– Их волосы рыжие, – сказал Ежи тихо.
– Простите, что вы сказали? – не расслышал старик Цамер.
– Нет, нет, ничего, – Ежи поставил рамку на стол. – Уйдемте отсюда.
Он резко повернулся, фотография выскользнула из рамки, пролетела по комнате и упала к ногам старика.
– И что же, не осмотрите другие комнаты: детскую, кухню, ванную? – произнес Цамер, поднимая фотографию и внимательно рассматривая черно-белые лица сестер.
А Ежи смотрел за ширму, туда, где, поблескивая черным шелком волнистого покрывала, стояла широкая кровать, пустая и холодная, словно глубокая яма, на дне которой протухает лужа дождевой воды.
– Нет, уйдемте, прошу вас, мне здесь не нравится.
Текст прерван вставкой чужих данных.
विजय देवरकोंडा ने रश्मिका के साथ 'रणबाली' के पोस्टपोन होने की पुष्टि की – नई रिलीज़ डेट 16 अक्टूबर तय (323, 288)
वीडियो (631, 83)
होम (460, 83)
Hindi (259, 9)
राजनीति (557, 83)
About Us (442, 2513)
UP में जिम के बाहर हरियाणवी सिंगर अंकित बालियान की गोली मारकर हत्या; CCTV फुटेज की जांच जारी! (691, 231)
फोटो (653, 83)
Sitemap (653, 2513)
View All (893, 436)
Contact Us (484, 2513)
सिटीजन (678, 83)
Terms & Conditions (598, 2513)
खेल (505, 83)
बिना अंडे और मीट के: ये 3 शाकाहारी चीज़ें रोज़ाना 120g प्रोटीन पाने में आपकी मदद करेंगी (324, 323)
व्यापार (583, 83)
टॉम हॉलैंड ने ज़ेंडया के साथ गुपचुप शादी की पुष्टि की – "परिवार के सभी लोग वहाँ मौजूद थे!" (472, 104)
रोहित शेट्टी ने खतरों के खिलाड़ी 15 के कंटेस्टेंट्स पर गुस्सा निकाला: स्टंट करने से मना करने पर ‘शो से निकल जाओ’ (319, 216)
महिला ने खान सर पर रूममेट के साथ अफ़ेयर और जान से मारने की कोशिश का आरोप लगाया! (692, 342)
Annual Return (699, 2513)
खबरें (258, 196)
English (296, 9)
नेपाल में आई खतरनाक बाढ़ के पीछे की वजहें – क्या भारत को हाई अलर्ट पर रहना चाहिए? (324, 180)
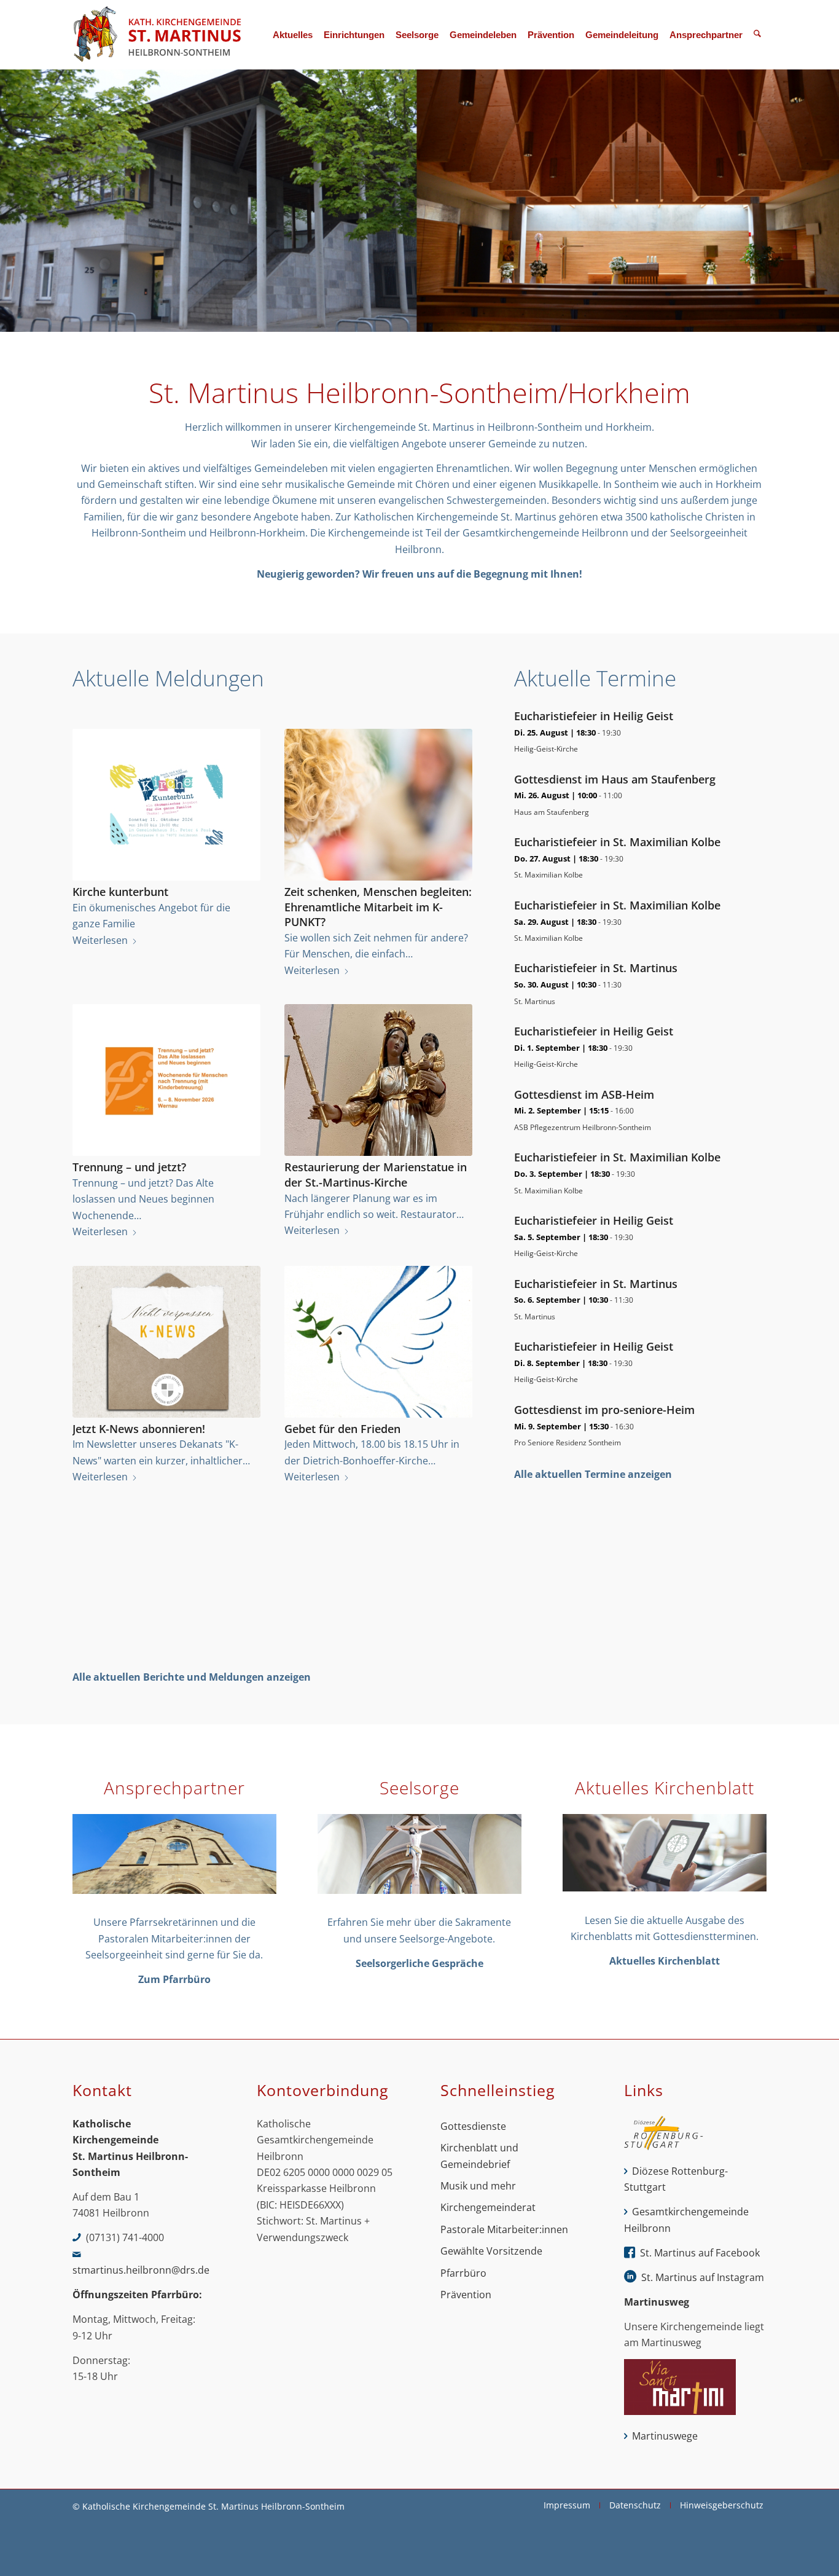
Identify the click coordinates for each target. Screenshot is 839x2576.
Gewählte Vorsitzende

Полной грудью Ежи вдыхал сырость подъезда – умиротворяющий запах влажных стен успокаивал, спазм в желудке медленно отпускал.
– Вам лучше, господин Ежи? – спросил Цамер.
– Да, да, спасибо, – отозвался Ежи и провел ладонью по липкому лбу. – Идемте дальше.
И они поднимались дальше – медленно, по стоптанным ступеням, чуть касаясь скрипучих перил. Ежи шел позади. Старику Цамеру тяжело давался каждый шаг, он двигался неспешно, но размеренно, каждое слово отдельно и тяжко падало с его губ.
– Теперь большинство квартир пустует. В однокомнатной, под номером третьим, на втором этаже, никого нет. И на третьем этаже – пустая трехкомнатная, номер четыре, а вот в пятом номере, однокомнатной, живет господин Ворник, мой хороший старый друг. Вот здесь… – Цамер указал на темно-бордовую дверь с цифрой «5».
– …Но мы не будем теперь его беспокоить. Вы обязательно познакомитесь с ним, он частенько бывает у меня в гостях. Я давно предлагаю ему переехать ко мне – почему бы двум старикам не обретаться вместе? Но он все отказывается. Идемте дальше.
И они поднимались дальше.
– На четвертом живет чета Вельт, – продолжал господин Цамер, – муж и жена, бездетные, они в трехкомнатной, номер шесть, а однокомнатная, седьмая, пустует… Вы можете представить себе, господин Ежи, как это печально для меня видеть свой дом пустым? Ведь в доме должны жить…
– Это как с книгами, – ответил Ежи.
– Значит, вы меня понимаете, – вздохнул Цамер.
Этаж за этажом проплывали вниз неторопливо. Полумрак и тишина подъезда успокаивали Ежи, безмолвные стены, безмятежные, бестревожные, дарили Ежи мир. Медленно. Тихо. Каждая ступенька была прочувствована, каждая познала тяжесть его сапога, каждый шаг восстанавливал равновесие.
– Может быть, эта квартира вам понравится больше, господин Ежи, – сказал старик Цамер, когда они поднялись на пятый этаж. – Чудесный вид, под самой крышей. Вот он – номер девятый, однокомнатная.
– Номер восемь, – поправил Ежи.
На двери висела золоченая цифра «8». Ежи легонько тронул ее, и цифра крутанулась на маленьком гвоздике, прибитом в самую серединку.
– Восемь… значит, восемь, – старик Цамер вставил ключ, повернул и отошел в сторону, предлагая Ежи самому открыть дверь.
Ежи вошел. Навстречу ему взметнулся поток холодного, сырого воздуха – форточка была открыта, и комната дышала ледяной свежестью реки. Ежи подошел
к окну и прикрыл форточку. За окном мокрыми камнями блестела набережная, уже стемнело, но ряд тусклых фонарей высвечивал живые от бегущей в них воды трещины мостовой.
Ежи взглянул на часы – 19:08, отошел от окна и, остановившись посередине комнаты, посмотрел вверх: потолок был покатый, чердака в доме не было – потолок был крышей. По черепице стучали капли дождя, этот звук понравился Ежи, он представил, как будет засыпать, слушая плавные песни воды. Кровать стояла в углу, слева от окна, и наклонная крыша – словно полог над ней. Ежи присел на мягкий матрас и закрыл глаза, – дождь шептал что-то, Ежи не понимал смысла, но речь его была прекрасна и успокоительна.